Skip every picture, and copy exactly the lines from the one containing "960x431 pixels. Task: Expand" to the end of the data.

AVAILABLE DATA START

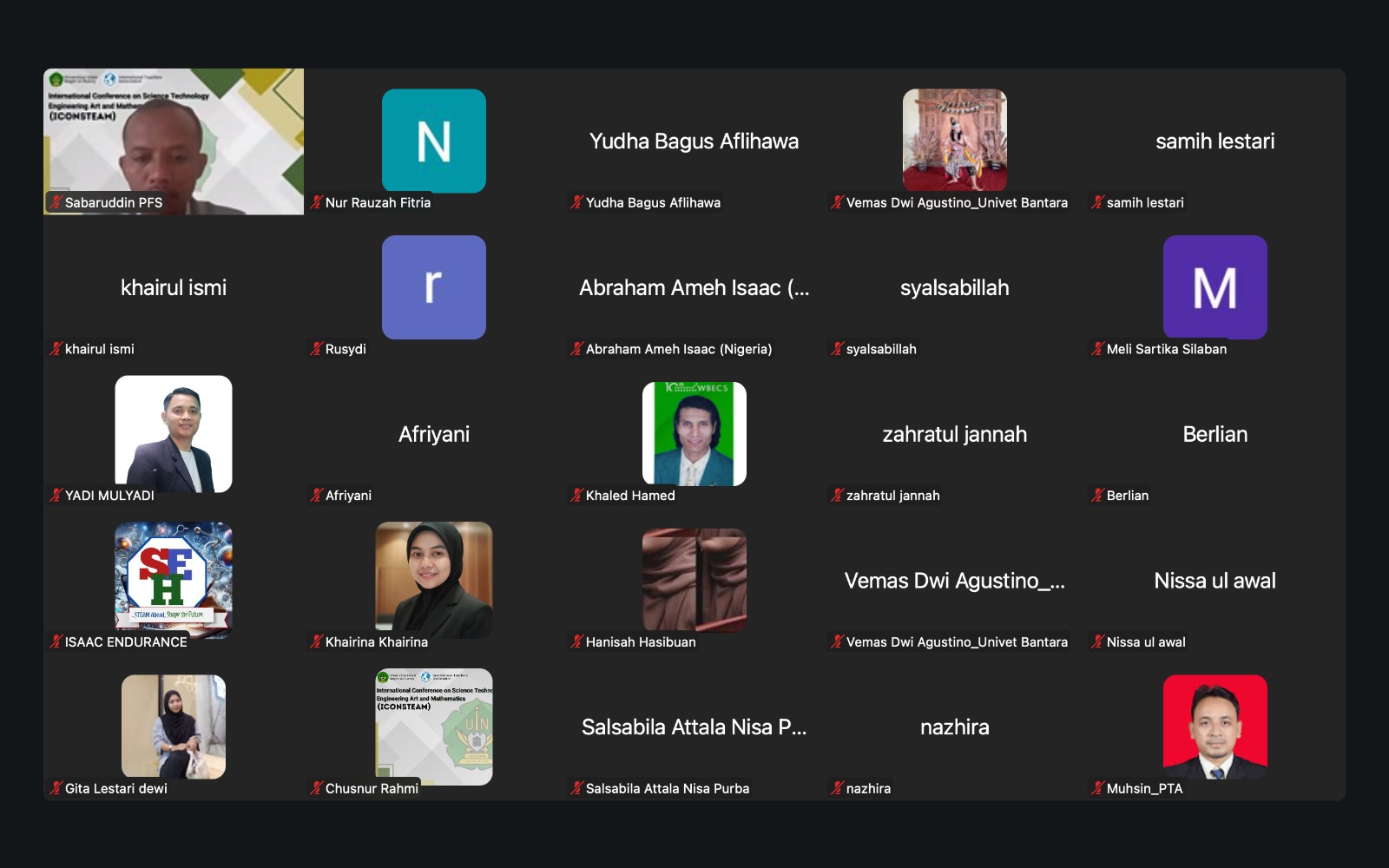1389x868 pixels.
Task: Select the muted mic icon for Khaled Hamed
Action: [576, 495]
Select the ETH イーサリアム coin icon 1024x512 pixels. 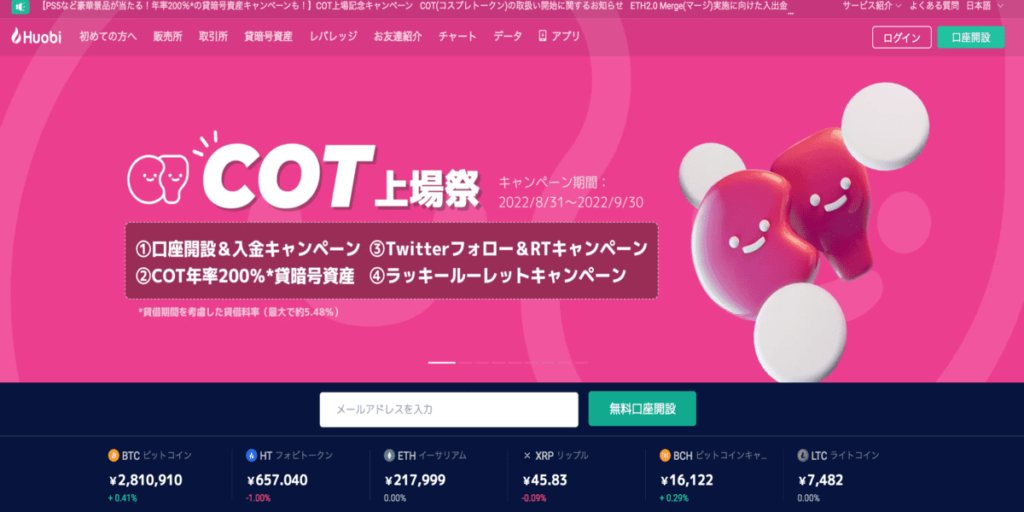[390, 455]
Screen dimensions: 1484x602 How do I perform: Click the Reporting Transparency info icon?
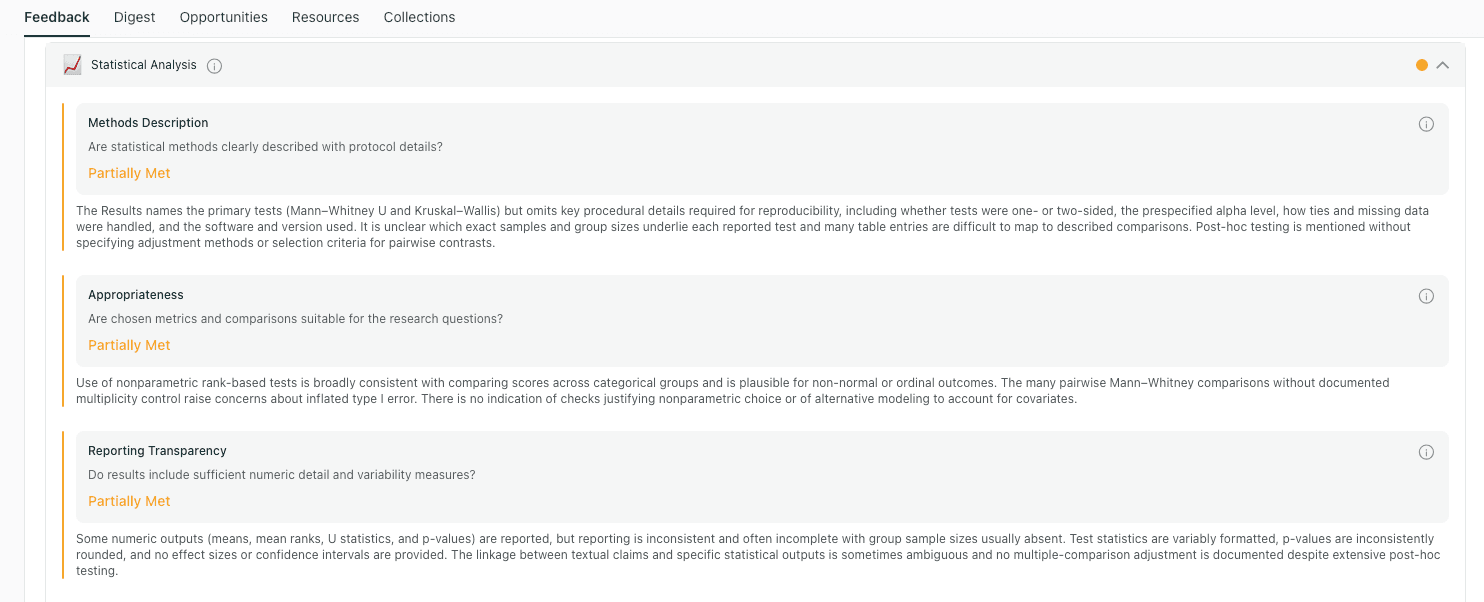pyautogui.click(x=1426, y=452)
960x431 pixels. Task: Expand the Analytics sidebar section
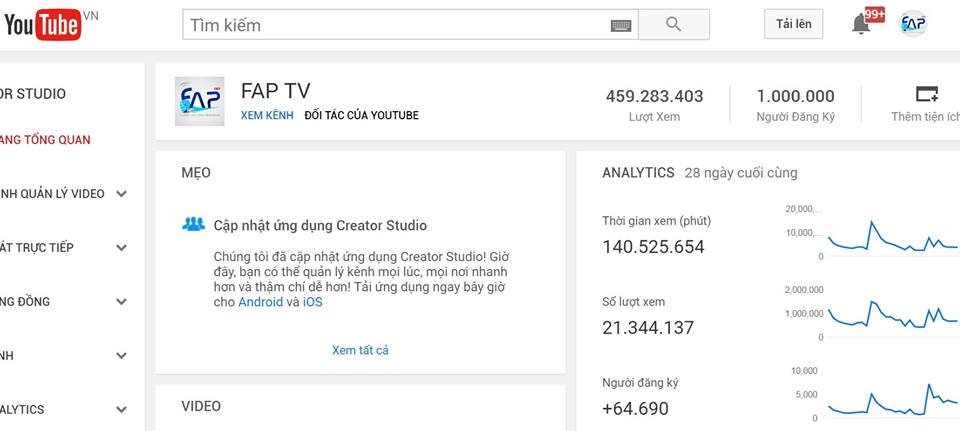121,410
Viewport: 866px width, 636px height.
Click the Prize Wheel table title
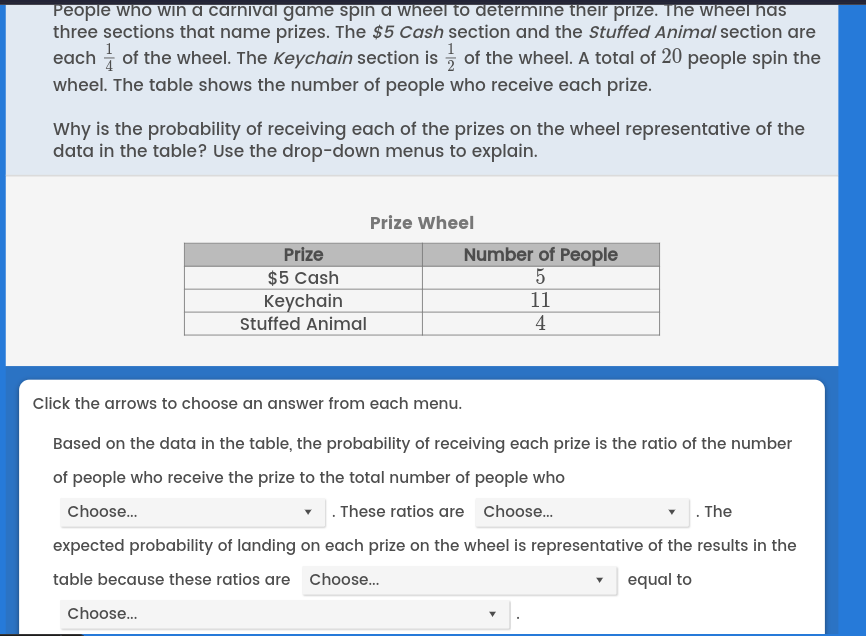[x=421, y=223]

AVAILABLE DATA END

SOLUTION:
960x431 pixels. Task: Expand the Analytics sidebar section
121,410
Viewport: 866px width, 636px height.
Click the Prize Wheel table title
[x=421, y=223]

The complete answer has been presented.